Ivanić-Grad or Ivanić Grad () is a town in Zagreb County, Croatia. It is part of Moslavina.

Geography
Ivanić-Grad is located south-east from Zagreb, connected:
  by highway A3 (Bregana-Zagreb-Ivanić-Grad-Slavonski Brod-Lipovac)
  by train  on direction Zagreb - Slavonski Brod - Vinkovci.

Population
In the 2011 census, the total population is 14,548, in the following settlements:

 Caginec, population 555
 Deanovec, population 536
 Derežani, population 246
 Graberje Ivanićko, population 664
 Greda Breška, population 156
 Ivanić-Grad, population 9,379
 Lepšić, population 46
 Lijevi Dubrovčak, population 351
 Opatinec, population 321
 Posavski Bregi, population 816
 Prečno, population 98
 Prerovec, population 98
 Šemovec Breški, population 85
 Šumećani, population 494
 Tarno, population 57
 Topolje, population 112
 Trebovec, population 347
 Zaklepica, population 88
 Zelina Breška, population 99

In the 2011 census, 97% of the population were Croats.

### [Supplied material]
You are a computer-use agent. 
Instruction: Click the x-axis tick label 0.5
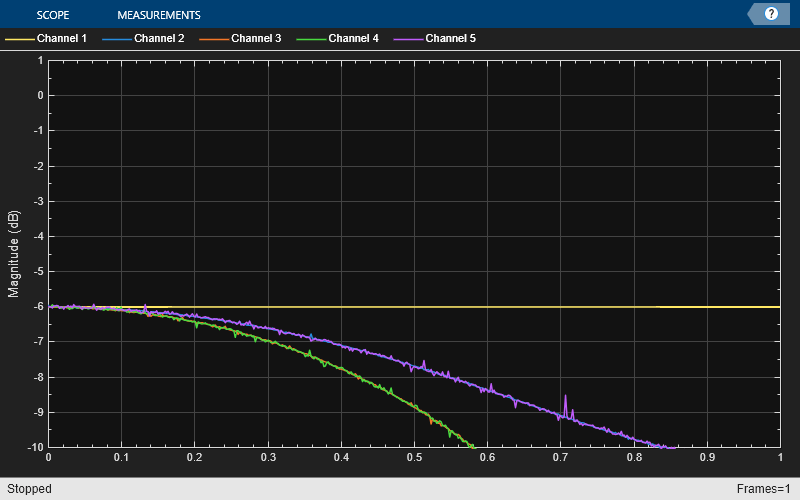[414, 457]
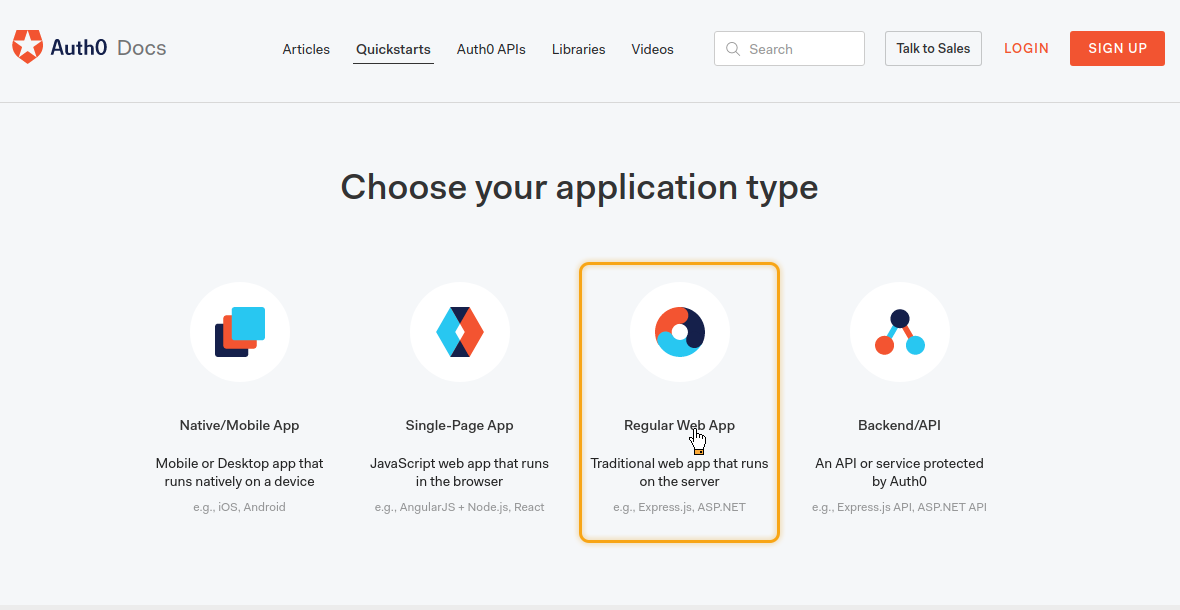The height and width of the screenshot is (610, 1180).
Task: Choose the Regular Web App circular icon
Action: point(680,332)
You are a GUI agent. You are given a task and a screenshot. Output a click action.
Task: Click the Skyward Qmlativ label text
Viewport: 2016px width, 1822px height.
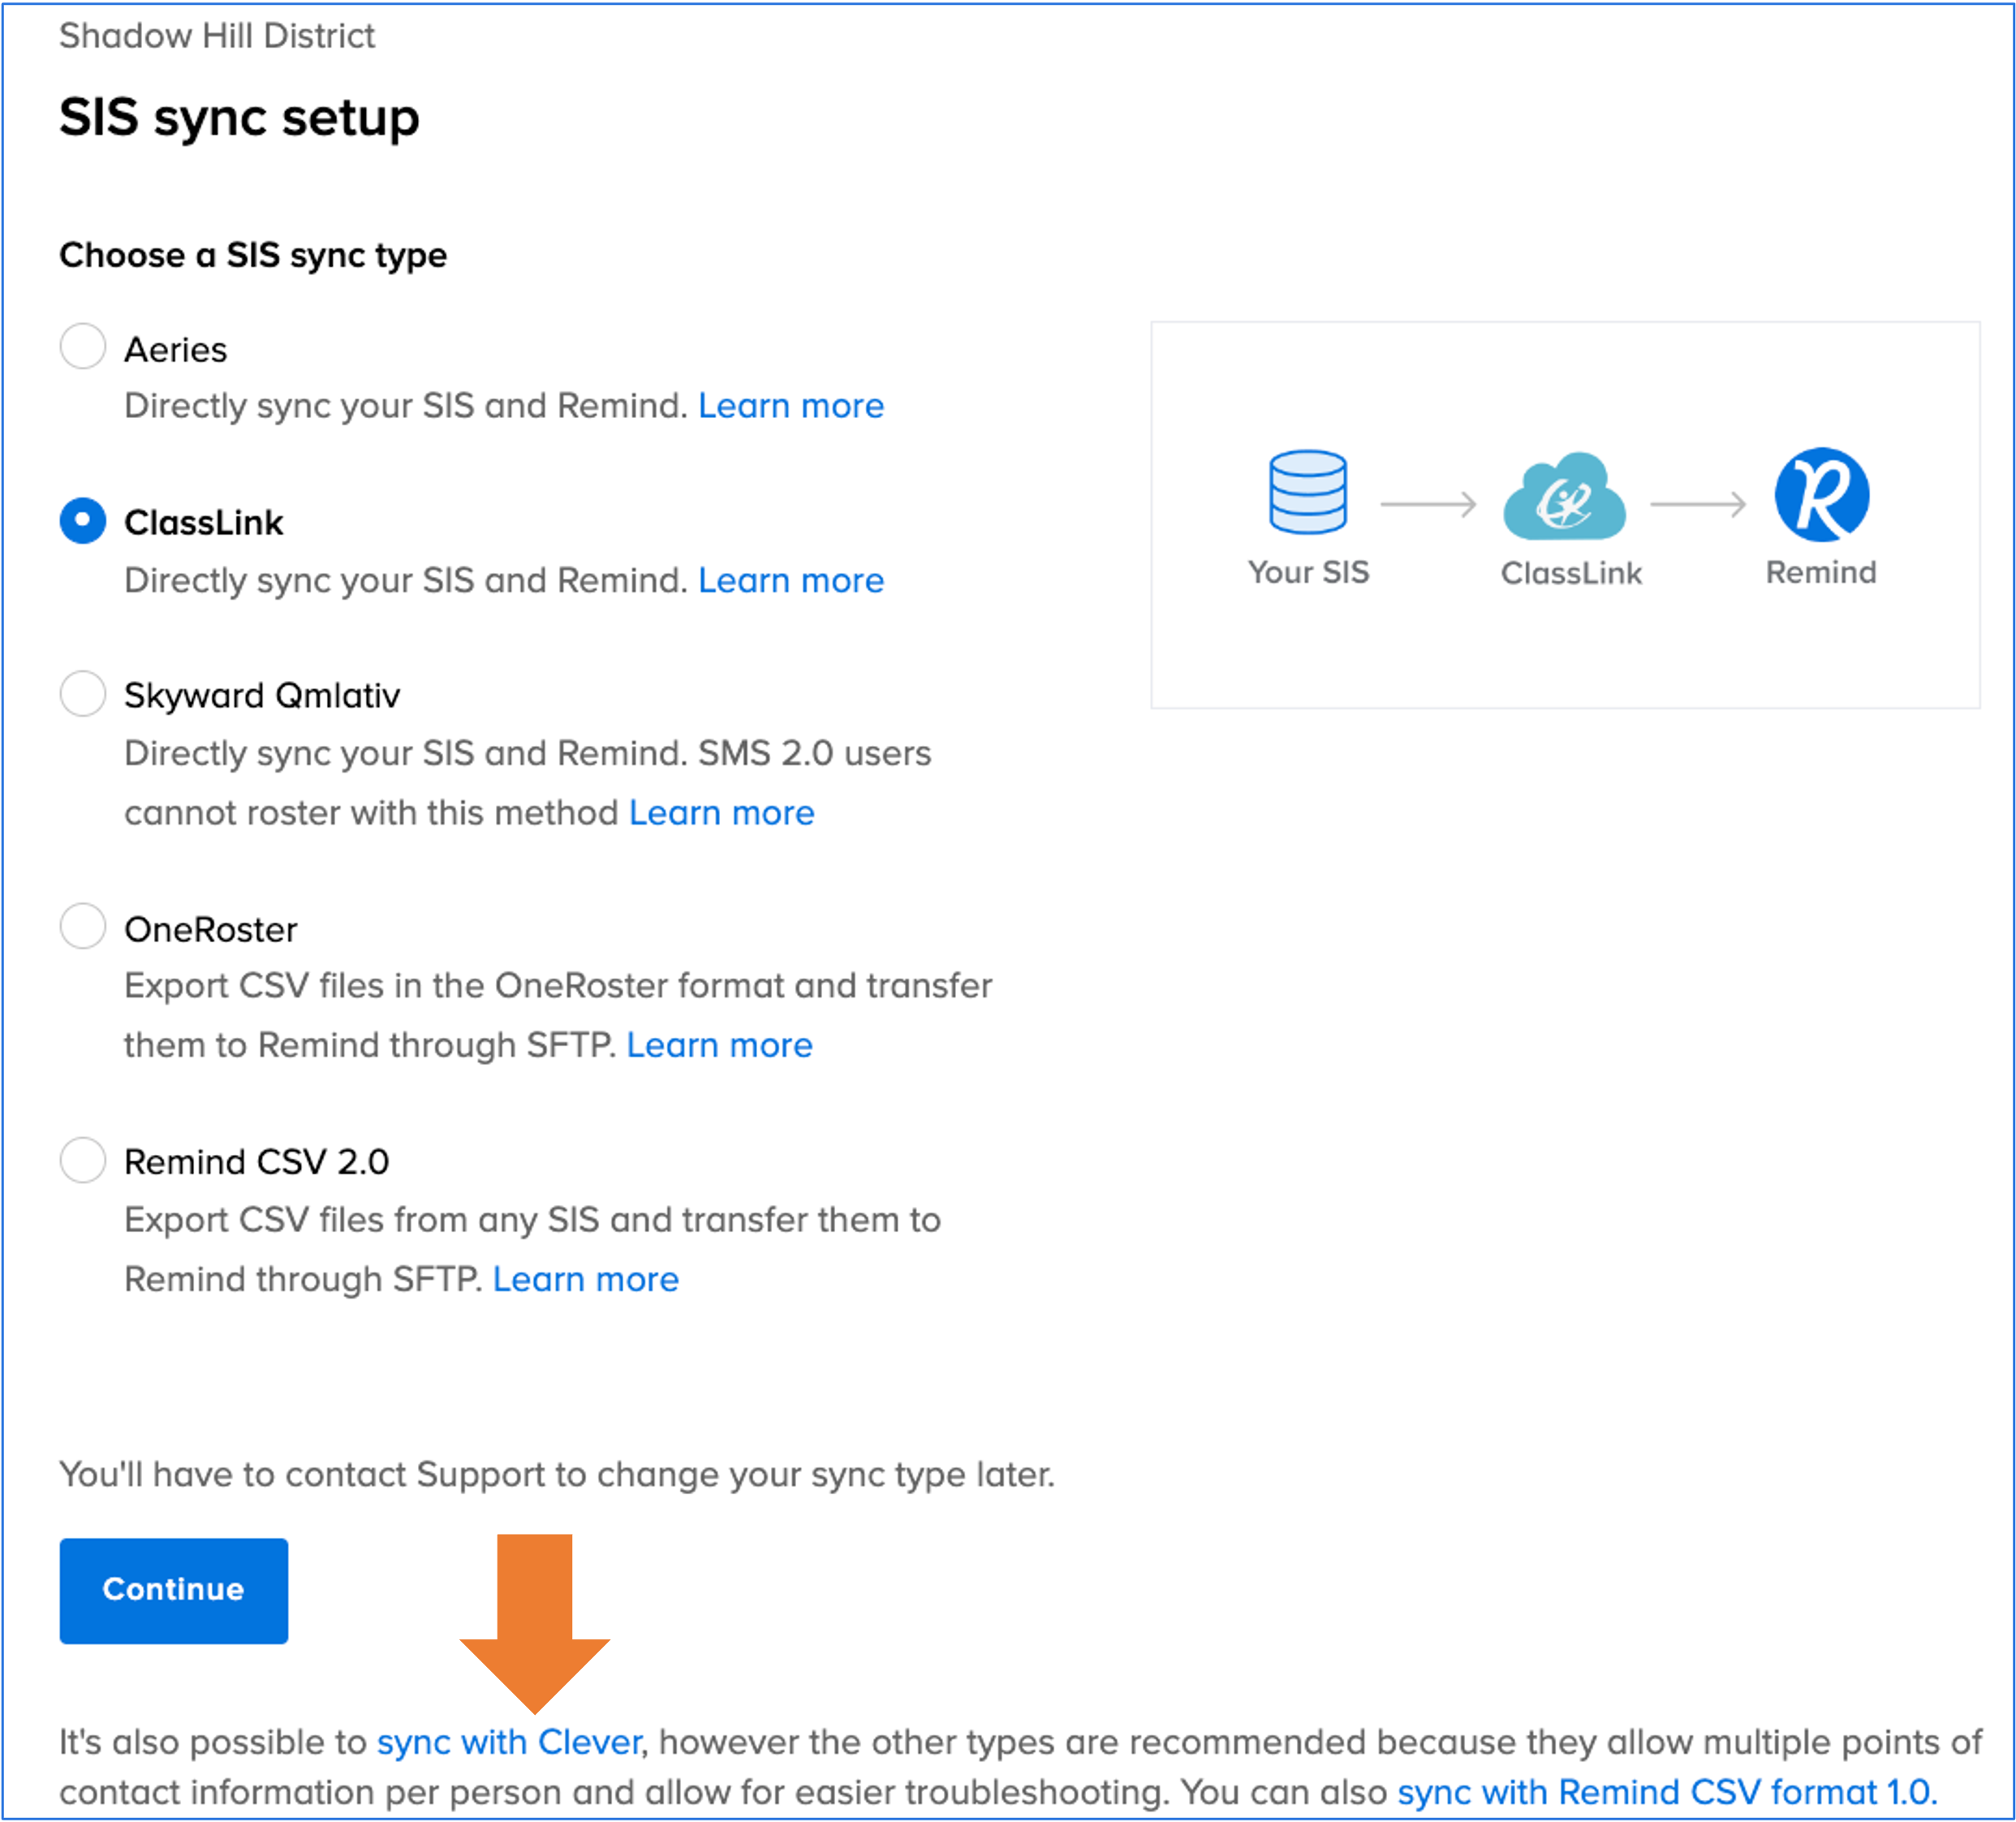tap(262, 696)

### [Required work]
[A] In the Ivanić-Grad text, which settlements had fewer than 100 people in the 2011 census?
[B] Copy everything in the Ivanić-Grad text from "Ivanić-Grad or Ivanić" down to "Brod - Vinkovci." without changes.

### [Answers to the exercises]
[A] Lepšić, Prečno, Prerovec, Šemovec Breški, Tarno, Zaklepica, Zelina Breška

[B]
Ivanić-Grad or Ivanić Grad () is a town in Zagreb County, Croatia. It is part of Moslavina.

Geography
Ivanić-Grad is located south-east from Zagreb, connected:
  by highway A3 (Bregana-Zagreb-Ivanić-Grad-Slavonski Brod-Lipovac)
  by train  on direction Zagreb - Slavonski Brod - Vinkovci.